En Mauritanie, ceux qui vendent au général les notions creuses de citoyenneté et de démocratie comme des remparts face aux idéologies de l’extrême le trompent. Ils valident au passage son projet politique de nationaliste arabe, inspiré d’une idéologie baathiste des plus extrêmes et précipitent notre peuple dans l’abîme. Ils doivent savoir que, avant eux et ailleurs, des intellectuels et/ou universitaires ont souvent mis leur talent au service d’idéologies abjectes. Hegel fut un piètre précurseur dans l’absolutisme du roi de Prusse. En Yougoslavie, le nationalisme est né dans l’esprit d’enseignants, de médecins, de psychanalystes, d’économistes, d’artistes, de poètes, de toute une intelligentsia qui a théorisé, enseigné les thèses du nationalisme Serbe que Milosevic s’est fait un plaisir d’appliquer. En Côte d’Ivoire, au Rwanda des intellectuels se sont prêtés au même jeu, pour les résultats que l’on connaît.
Appel
Devant le danger que constitue le projet fallacieux d’enrôlement qui procède par exclusion, Le Général fait diversion : il trompe son peuple, trahit les facilitateurs des accords de Dakar dont il tient son magister, mais qu’il a depuis foulé au pied, et ment à l’opinion internationale quand il joue le médiateur en chef dans le conflit ivoirien alors qu’il était ouvertement partisan du maintien de Gbagbo ou encore quand il se pose en négociateur dans le conflit libyen.
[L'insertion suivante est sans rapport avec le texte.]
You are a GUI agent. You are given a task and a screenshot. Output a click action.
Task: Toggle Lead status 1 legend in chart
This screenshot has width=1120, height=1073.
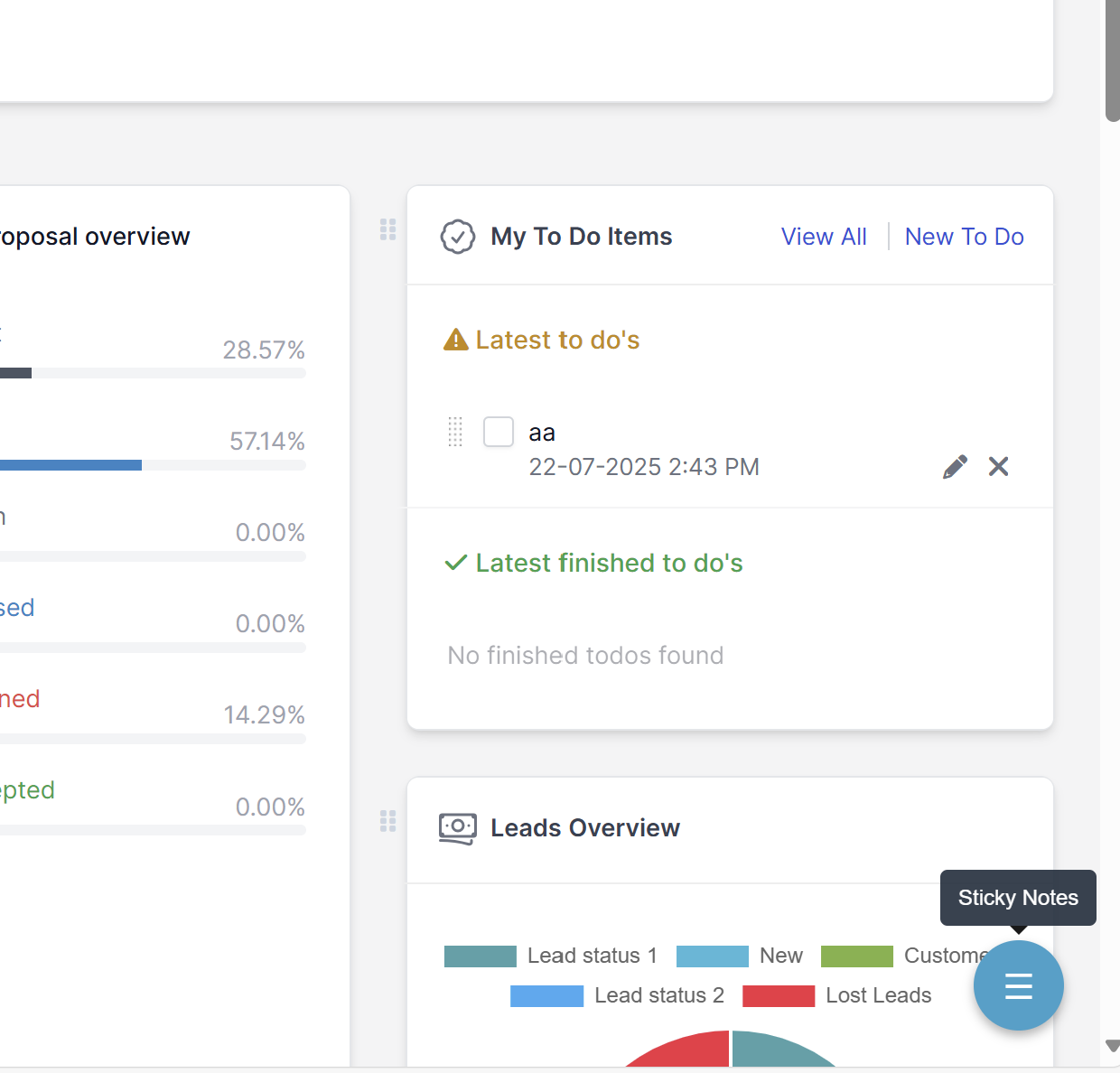click(550, 956)
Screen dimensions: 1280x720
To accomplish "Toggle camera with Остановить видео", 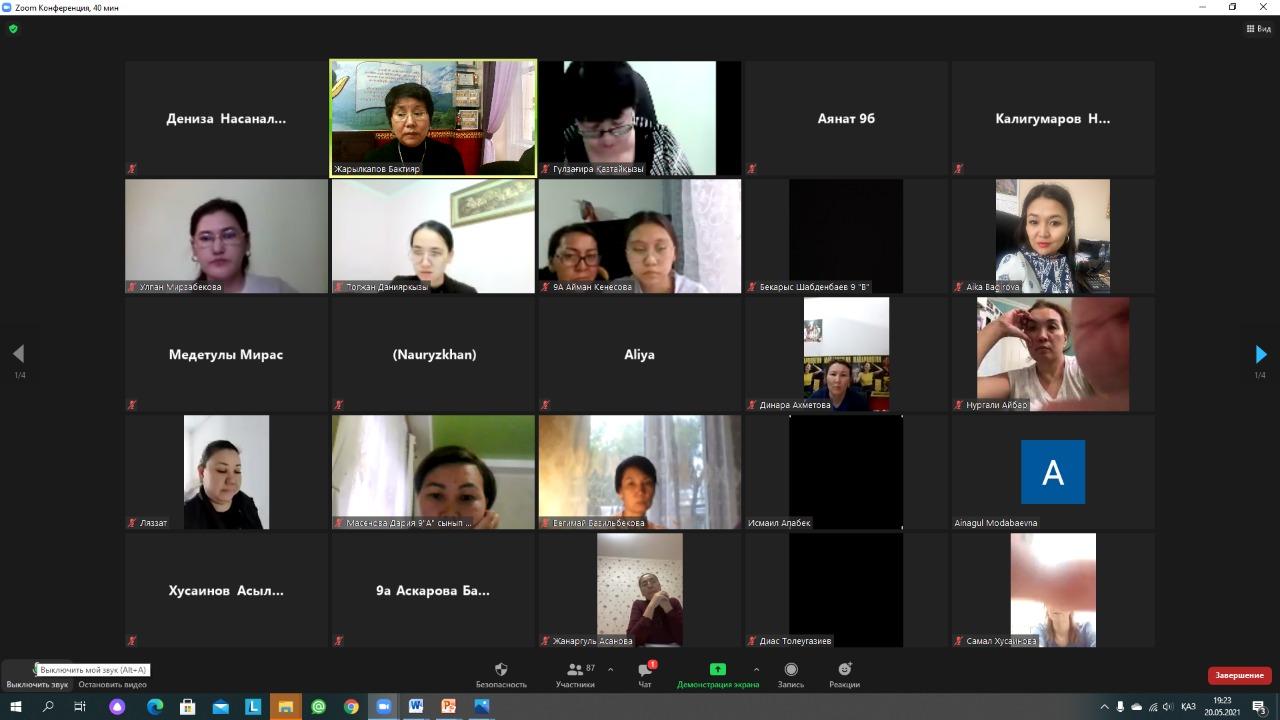I will click(112, 684).

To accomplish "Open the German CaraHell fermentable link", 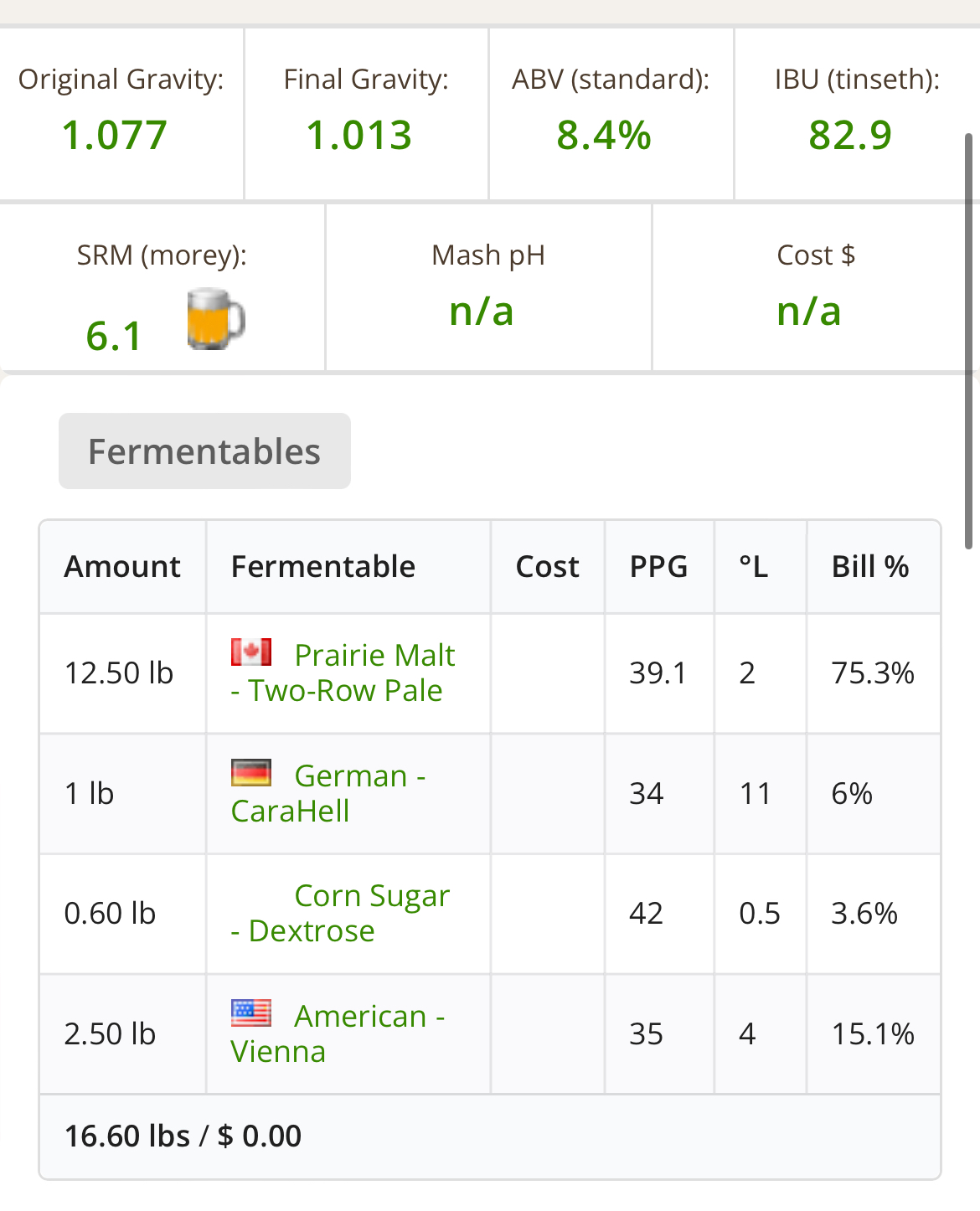I will coord(328,793).
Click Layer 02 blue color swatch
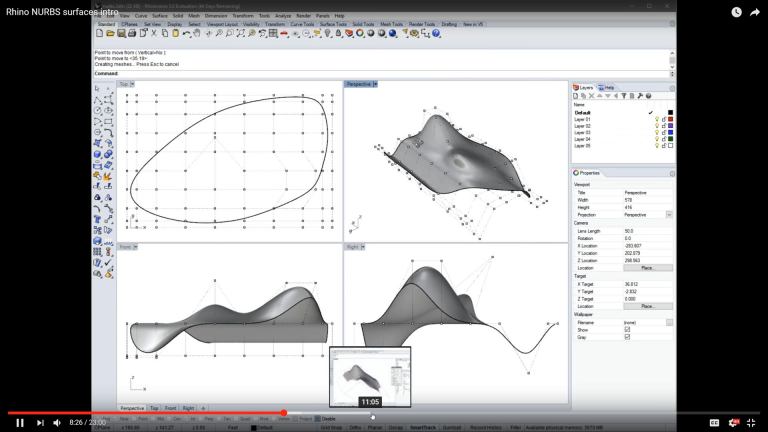This screenshot has width=768, height=432. (x=670, y=126)
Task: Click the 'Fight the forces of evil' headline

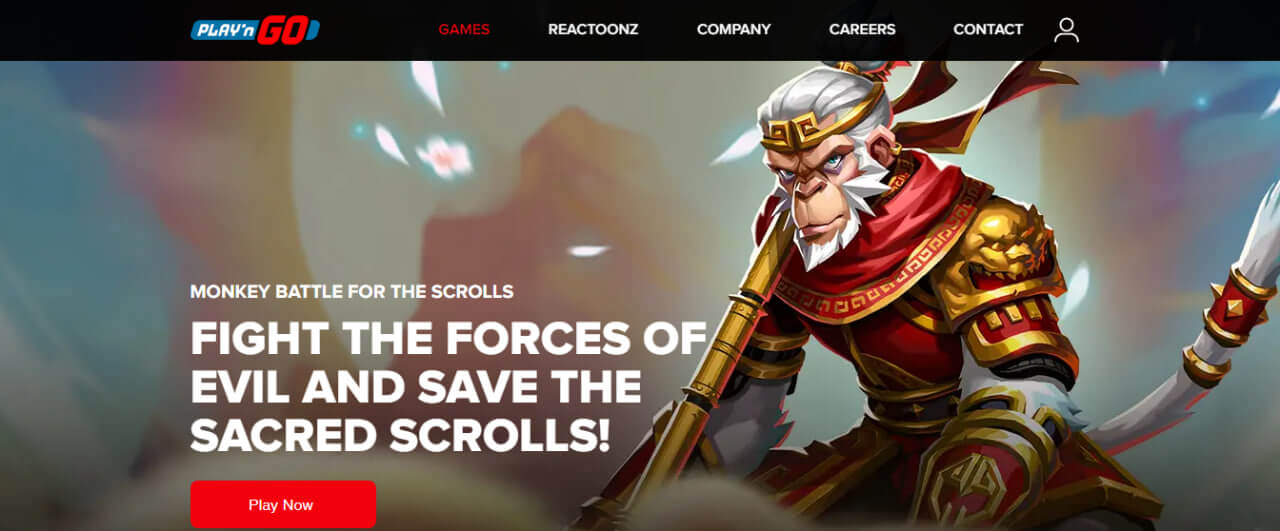Action: click(x=449, y=387)
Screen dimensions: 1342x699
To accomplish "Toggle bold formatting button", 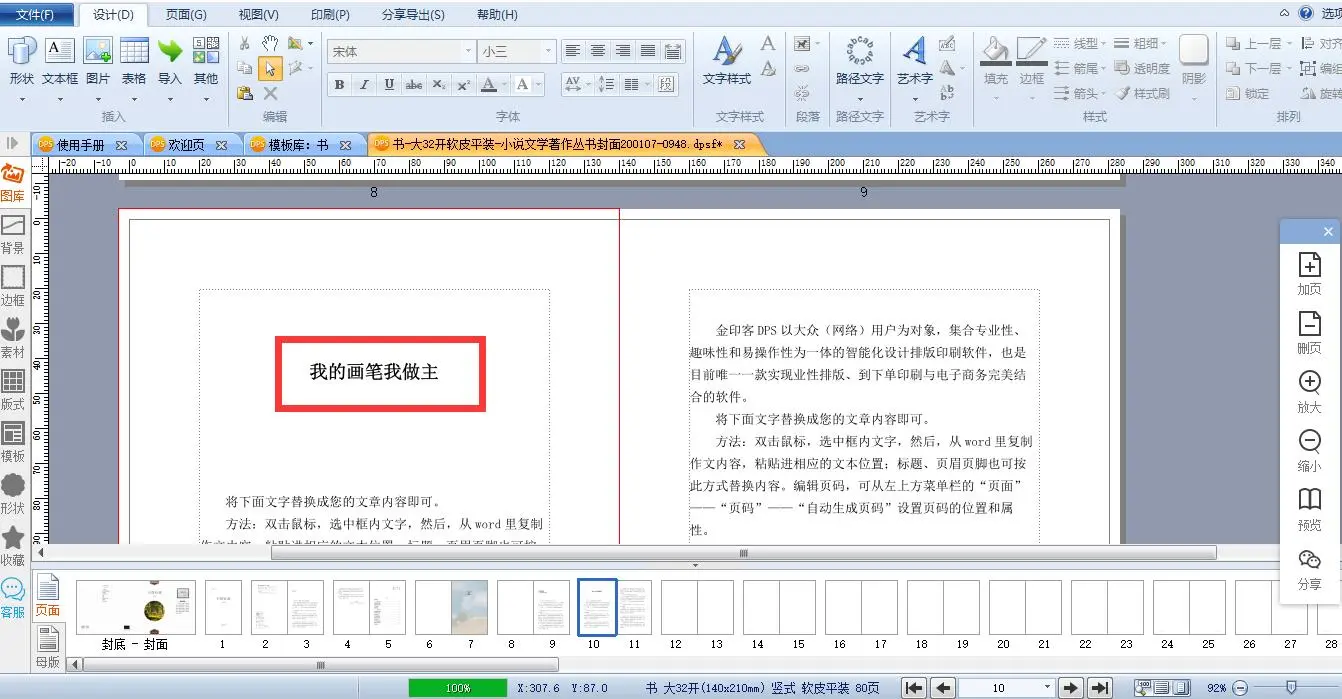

Notre inquiétude est de voir Mohamed Ould Abdel AZIZ légitimé dans ses rôles nouveaux, alors qu’il est avant tout un usurpateur qui s’est emparé du pouvoir au mépris de la légalité constitutionnelle.
Notre devoir, dès lors, est d’appeler :
- nos compatriotes, de l’intérieur comme de l’étranger, membres de la société civile, syndicalistes, militants associatifs des droits humains ou militants des partis politiques à manifester par tous les moyens leur opposition à ce sinistre projet, tous les jours et sans discontinuer jusqu’à son abandon ou son retrait total et définitif.
- les partenaires de la Mauritanie, en premier lieu la France et l’Union Européenne que le Général a prises à témoin pour asseoir son pouvoir illégitime à ne pas se laisser berner par le rôle nouveau de Robin des bois qu’il s’est taillé sur mesure en leur promettant de lutter contre le terrorisme et l’intégrisme. L’enjeu est ailleurs : l’amélioration des conditions de vie de nos concitoyens dont une écrasante majorité est encore frappée par la faim, la maladie, le manque d’éducation et la pauvreté.